■ Assignment ■
Exact copy, pictures excluded: write out every line below.

■ Saved entries ■

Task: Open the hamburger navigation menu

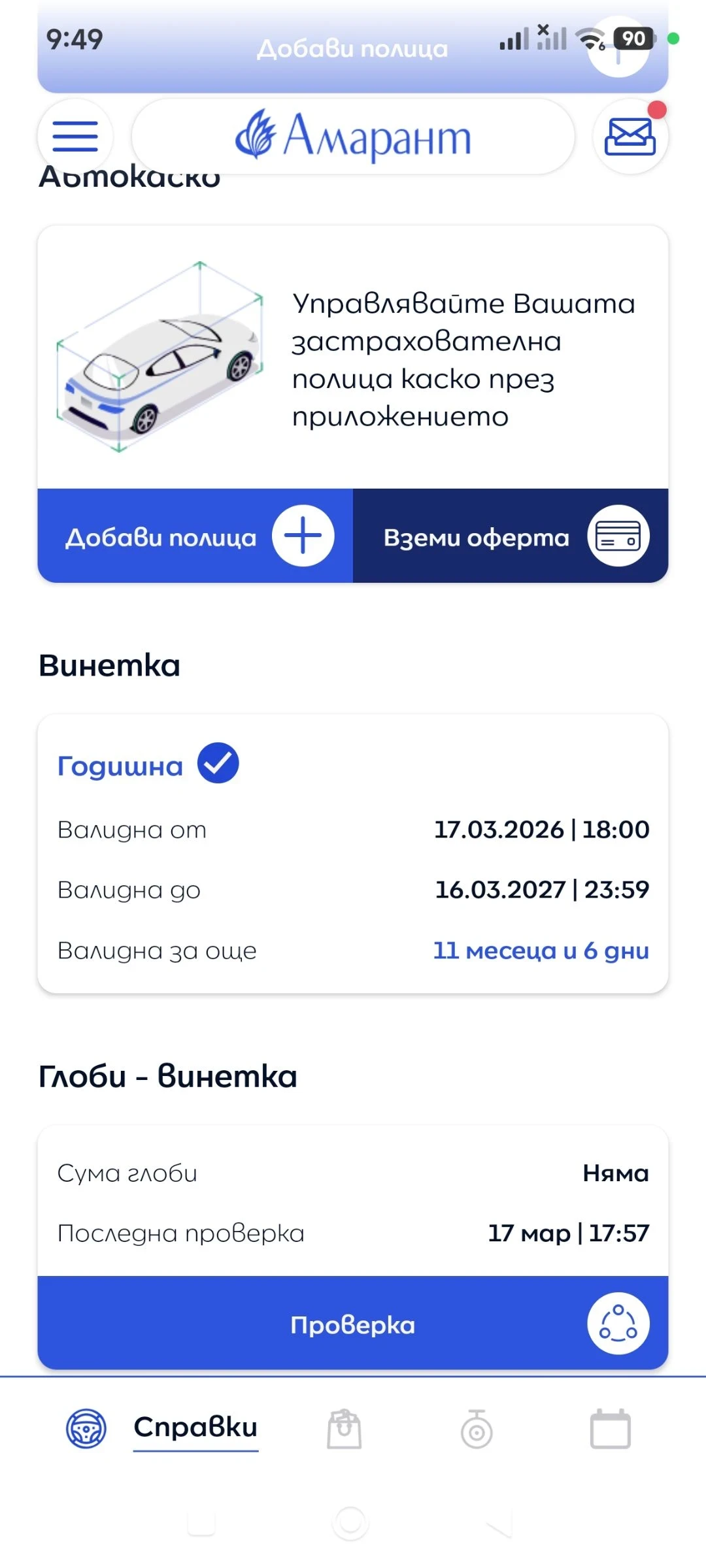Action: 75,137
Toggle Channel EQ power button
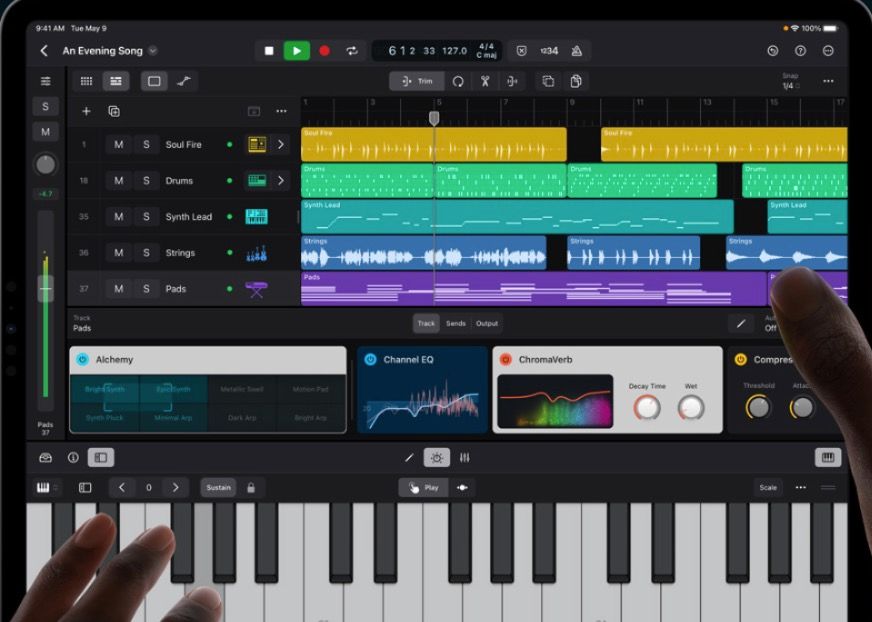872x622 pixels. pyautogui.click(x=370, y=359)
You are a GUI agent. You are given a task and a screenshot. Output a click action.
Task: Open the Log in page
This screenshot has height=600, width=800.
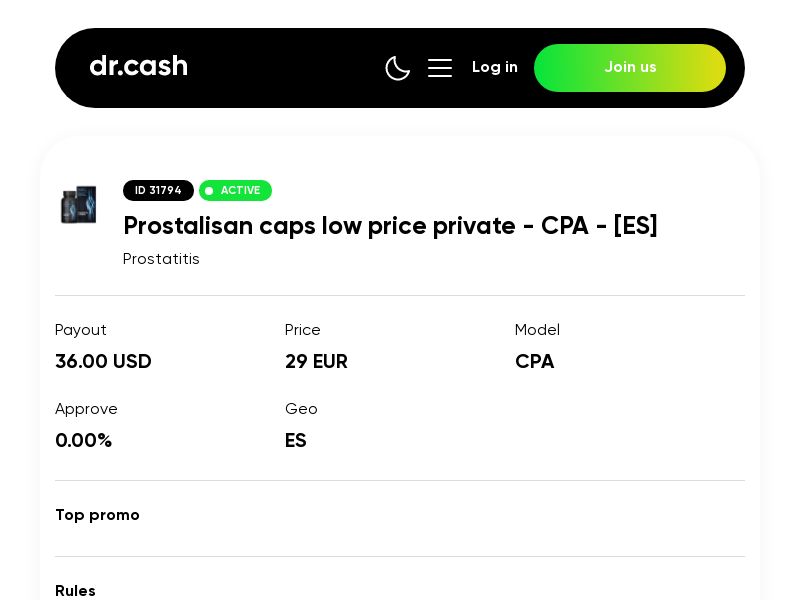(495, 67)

■ Output below ■
Task: Open the hamburger navigation menu

Action: 75,137
Toggle Channel EQ power button
872x622 pixels. pyautogui.click(x=370, y=359)
You are a GUI agent. You are given a task and a screenshot. Output a click action.
Task: Open the Log in page
This screenshot has height=600, width=800.
(495, 67)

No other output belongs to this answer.